(Document and screenshot pointing material)
▼

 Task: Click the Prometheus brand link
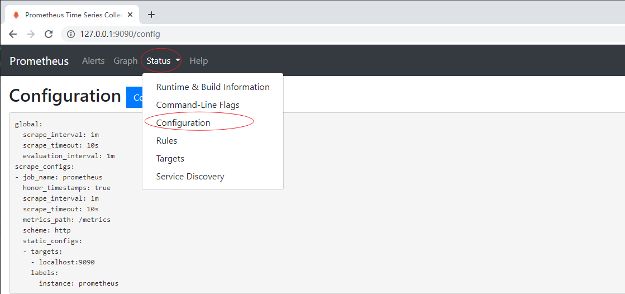(39, 61)
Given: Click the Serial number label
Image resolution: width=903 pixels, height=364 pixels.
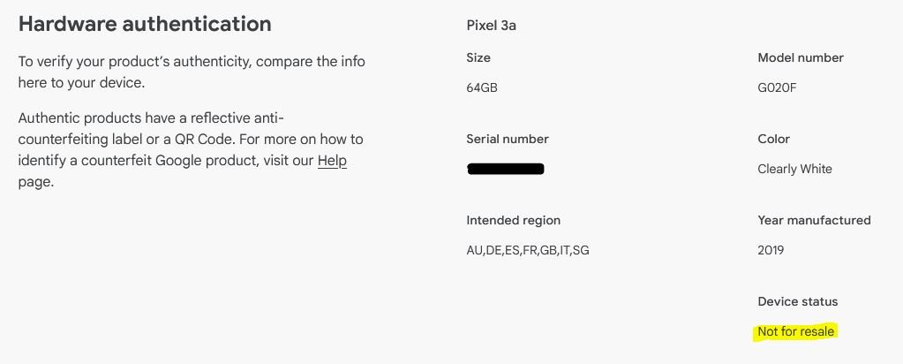Looking at the screenshot, I should [508, 139].
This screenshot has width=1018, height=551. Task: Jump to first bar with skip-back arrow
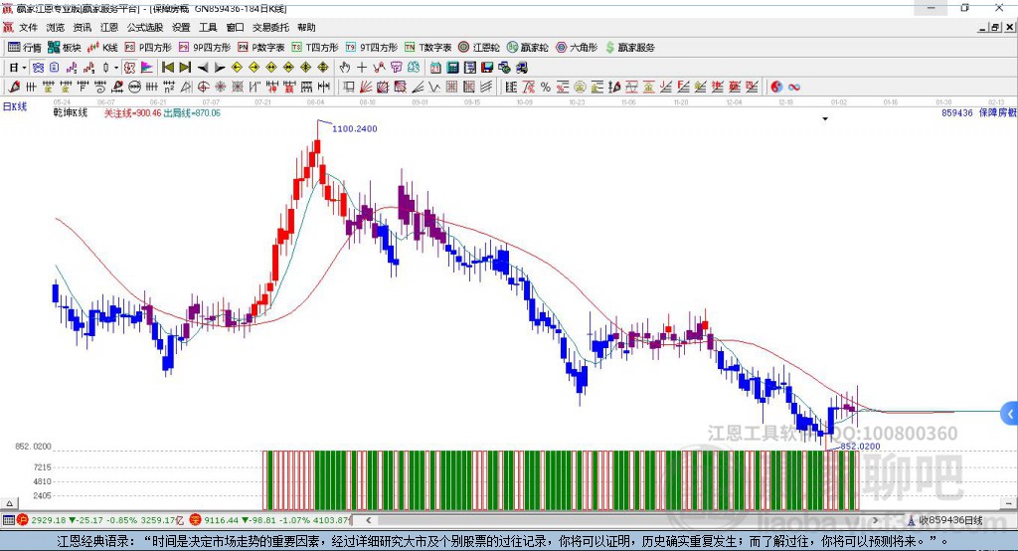point(168,68)
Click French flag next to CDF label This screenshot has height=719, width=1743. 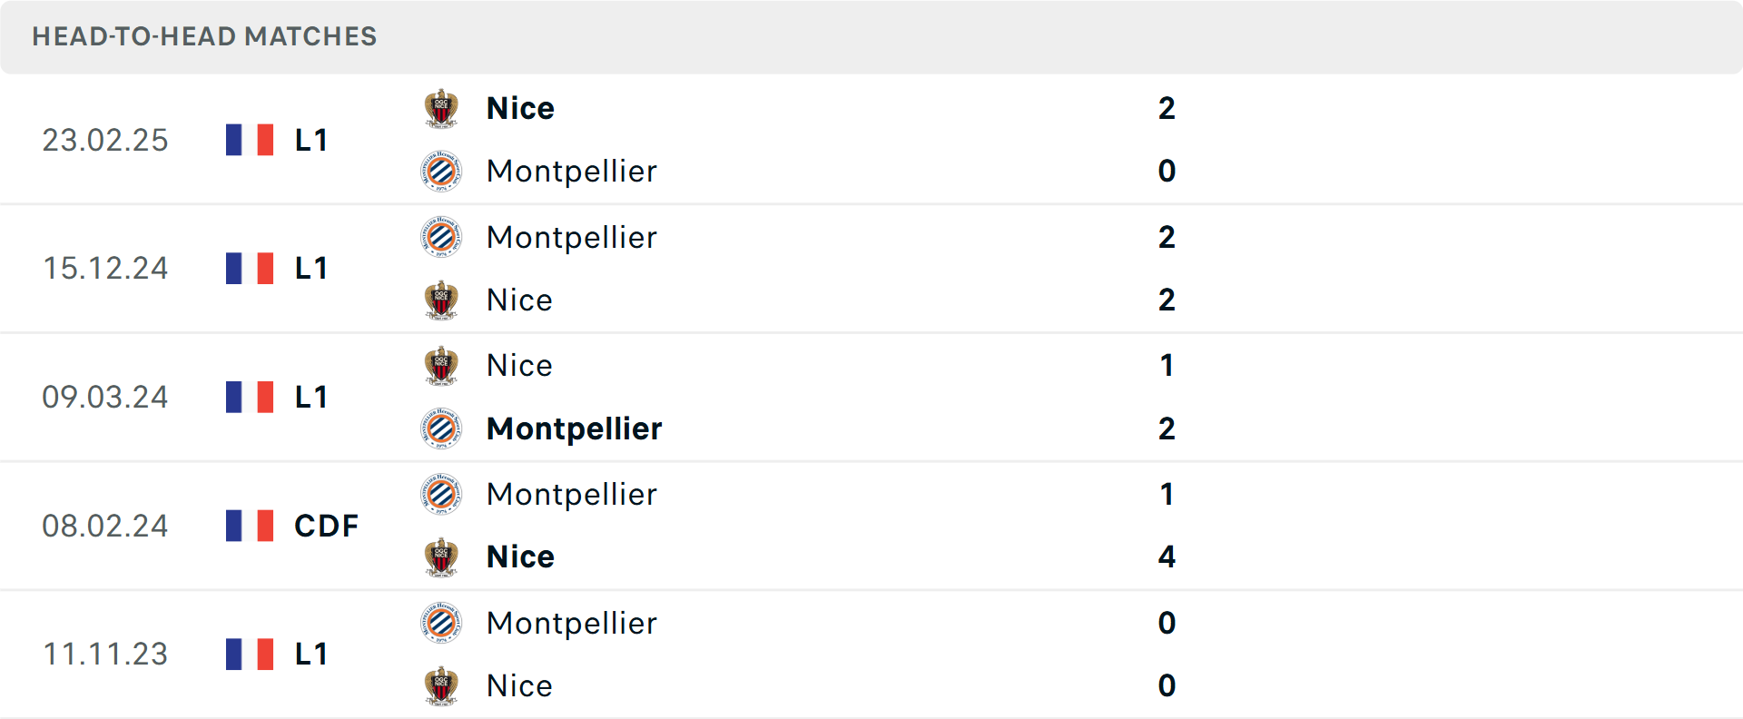point(250,526)
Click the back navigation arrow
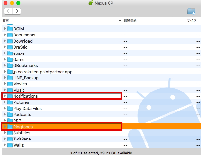This screenshot has height=155, width=201. (8, 11)
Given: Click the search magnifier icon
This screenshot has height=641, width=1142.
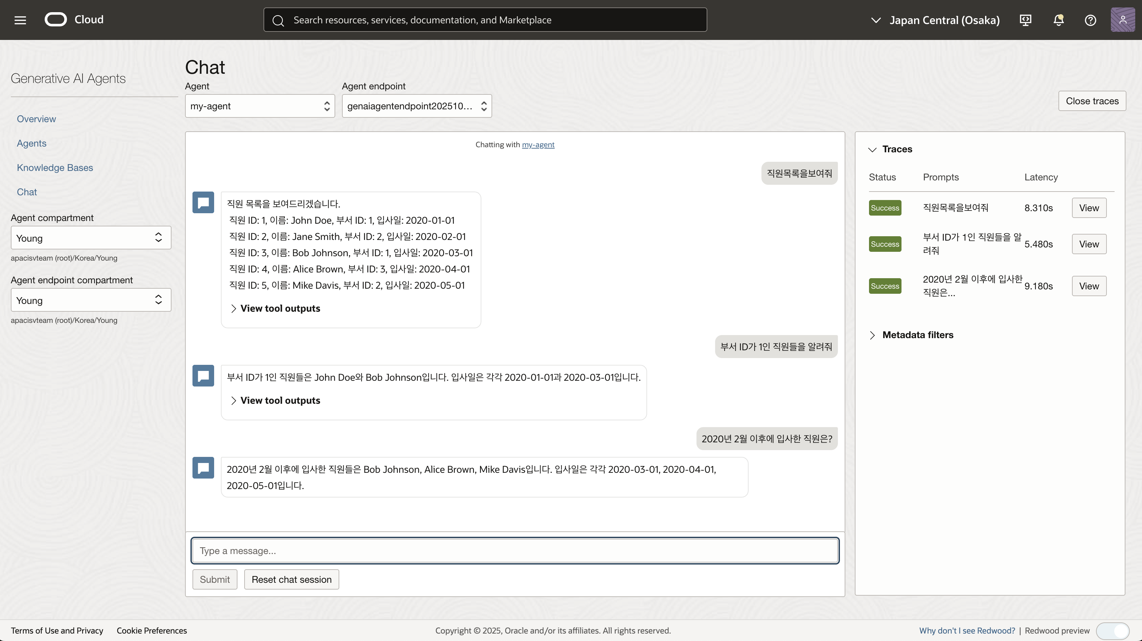Looking at the screenshot, I should click(278, 20).
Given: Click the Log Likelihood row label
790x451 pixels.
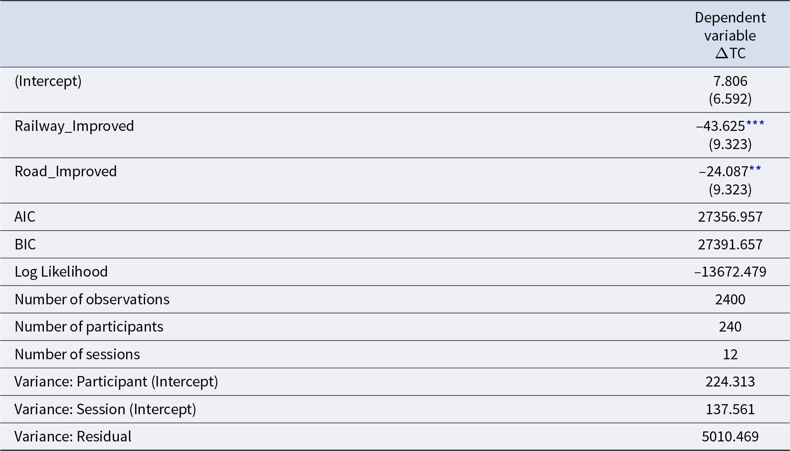Looking at the screenshot, I should pyautogui.click(x=61, y=272).
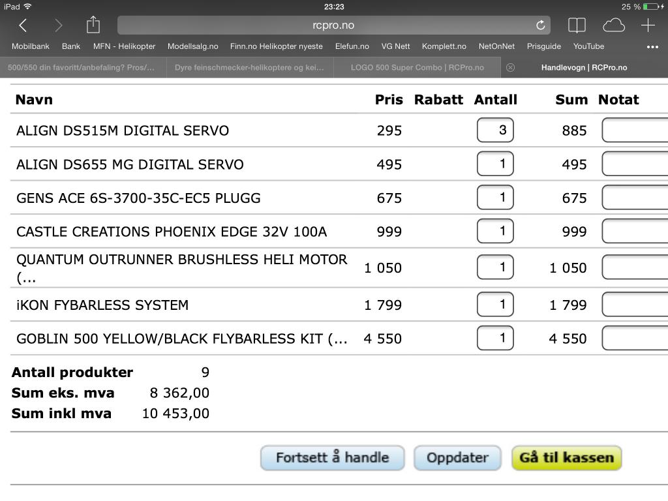This screenshot has width=668, height=501.
Task: Reload page using the refresh icon
Action: [540, 25]
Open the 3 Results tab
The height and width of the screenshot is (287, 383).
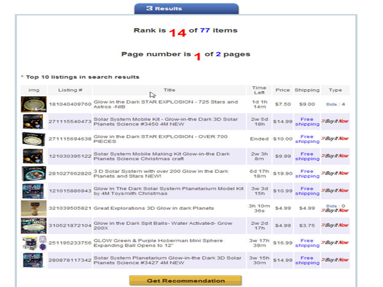186,8
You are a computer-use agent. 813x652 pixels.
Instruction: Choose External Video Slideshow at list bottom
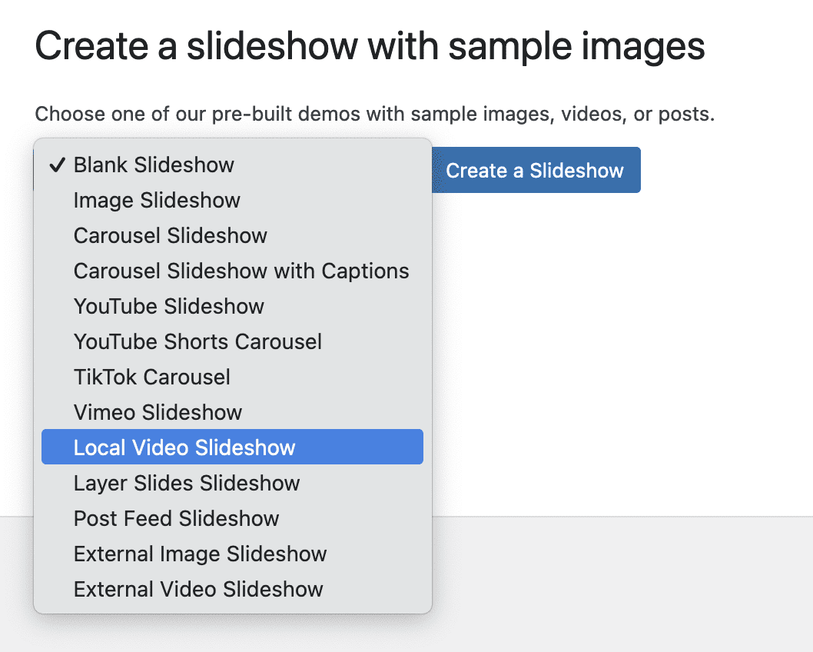tap(198, 590)
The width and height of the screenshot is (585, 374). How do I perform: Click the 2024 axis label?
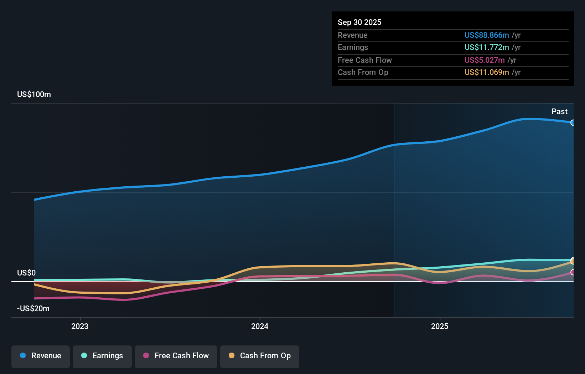point(259,326)
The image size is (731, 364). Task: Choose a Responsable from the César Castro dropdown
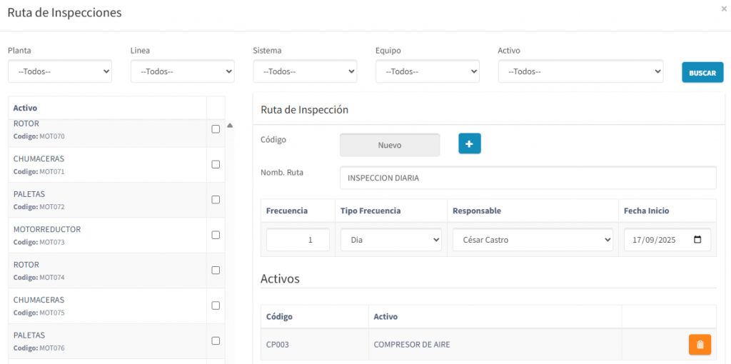[533, 241]
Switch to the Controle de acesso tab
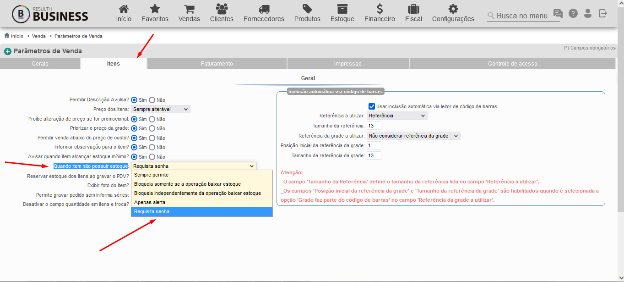 pyautogui.click(x=512, y=64)
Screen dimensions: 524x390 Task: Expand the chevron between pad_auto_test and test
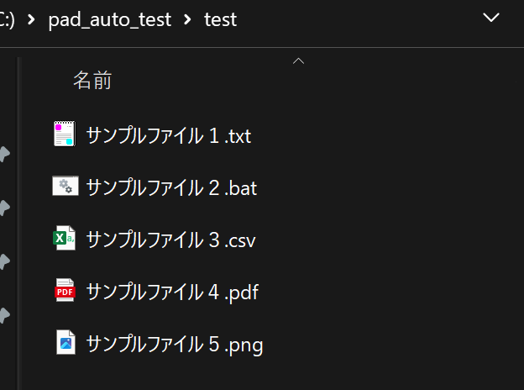click(187, 19)
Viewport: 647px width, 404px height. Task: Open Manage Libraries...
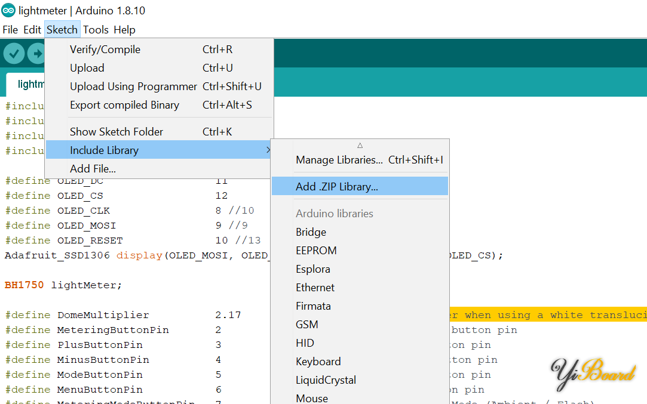[x=339, y=160]
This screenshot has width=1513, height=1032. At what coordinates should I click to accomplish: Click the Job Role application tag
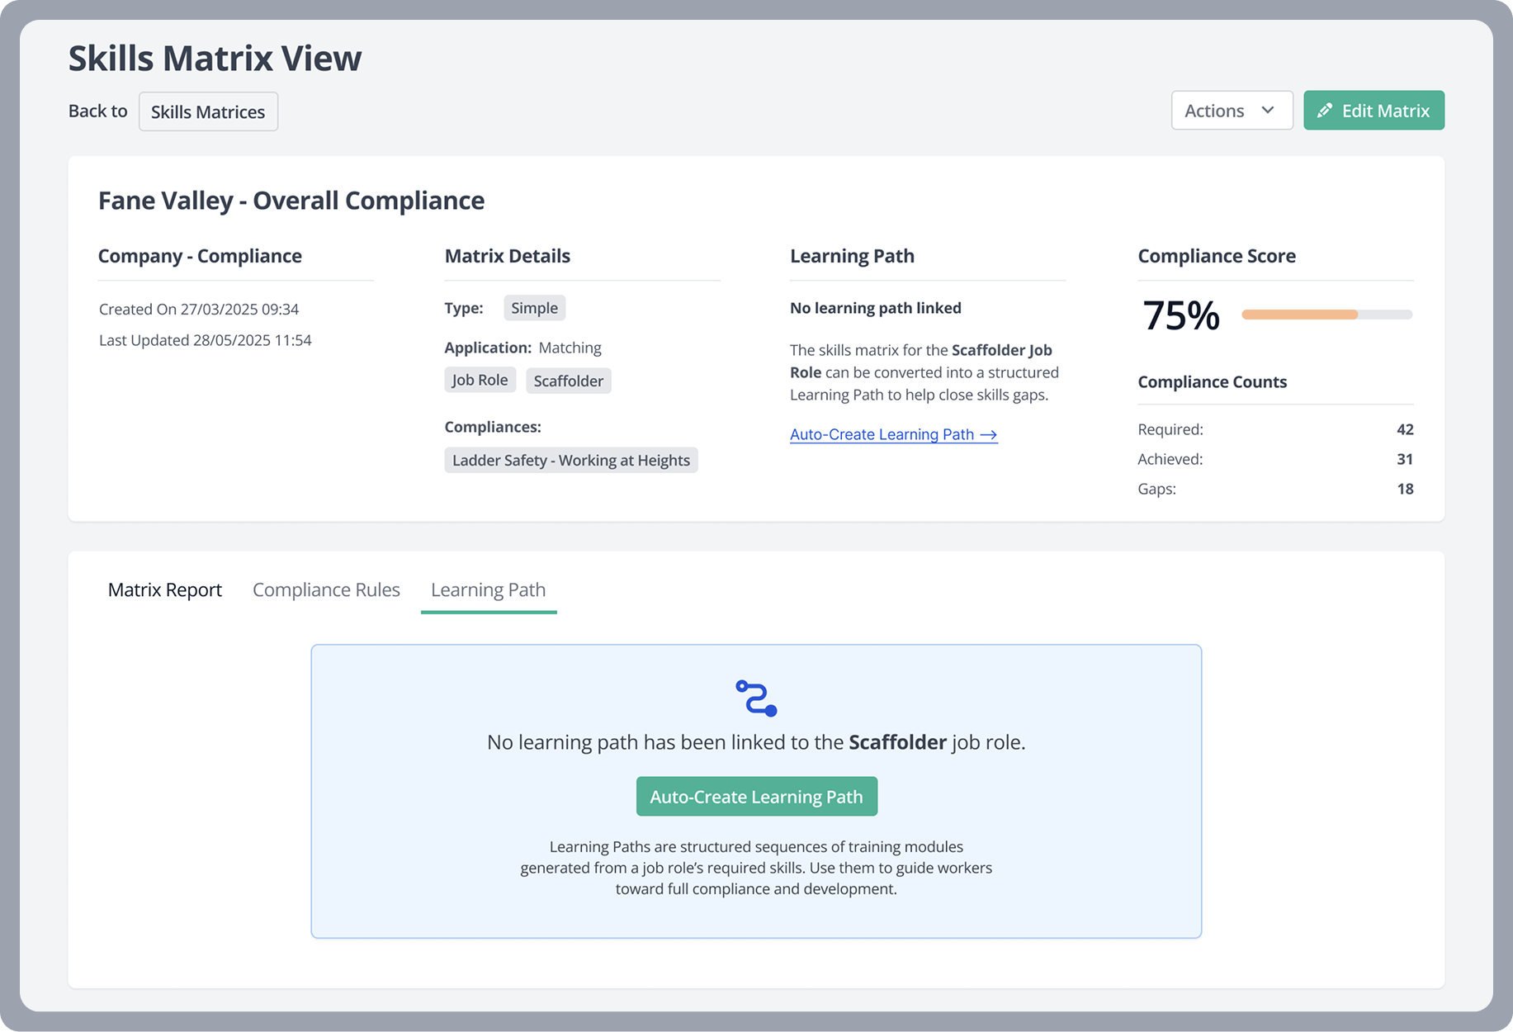pyautogui.click(x=480, y=380)
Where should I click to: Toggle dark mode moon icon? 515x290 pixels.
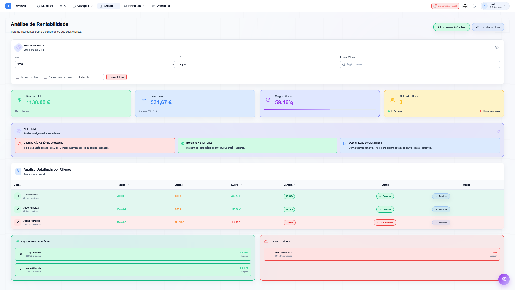point(474,6)
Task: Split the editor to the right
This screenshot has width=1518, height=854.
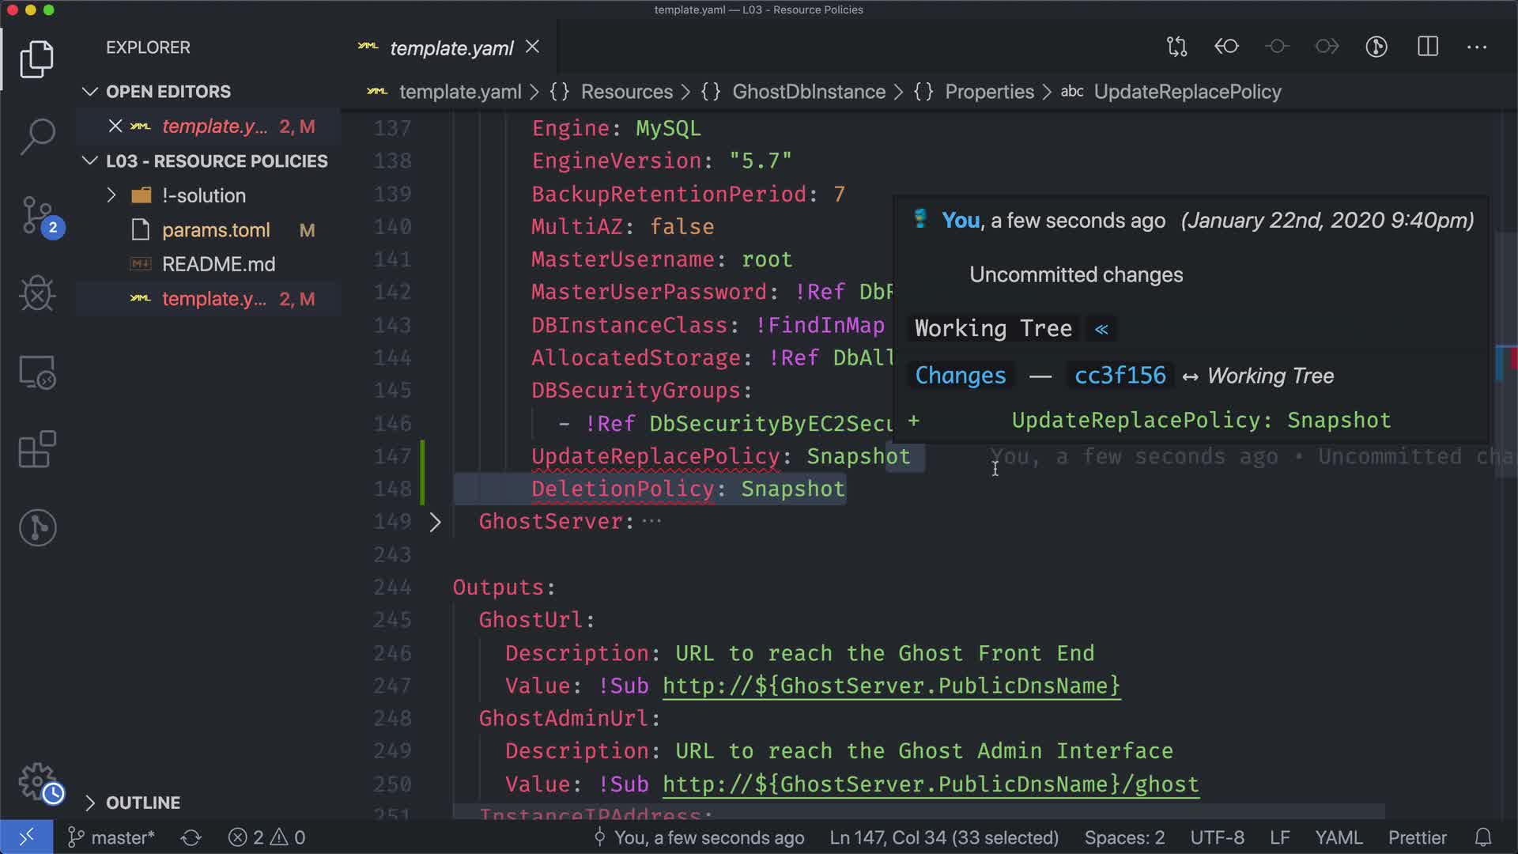Action: coord(1427,47)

▲

Please rewrite the material from the line holding "Viewport: 647px width, 404px" through the end of the material, both ends included, keeping the requests and shifting every coordinate in the answers by -80. Leave the pictures out.

→ **EXPECTED ANSWER**
Viewport: 647px width, 404px height. Task: Open Manage Libraries...
[x=259, y=80]
This screenshot has width=1513, height=1032. At what coordinates should I click to accomplish: Click the Job Role application tag
pyautogui.click(x=400, y=300)
Where should I click to: Toggle dark mode moon icon? 515x290 pixels.
point(394,-74)
Task: Split the editor to the right
This screenshot has width=1518, height=854.
Action: coord(1347,-33)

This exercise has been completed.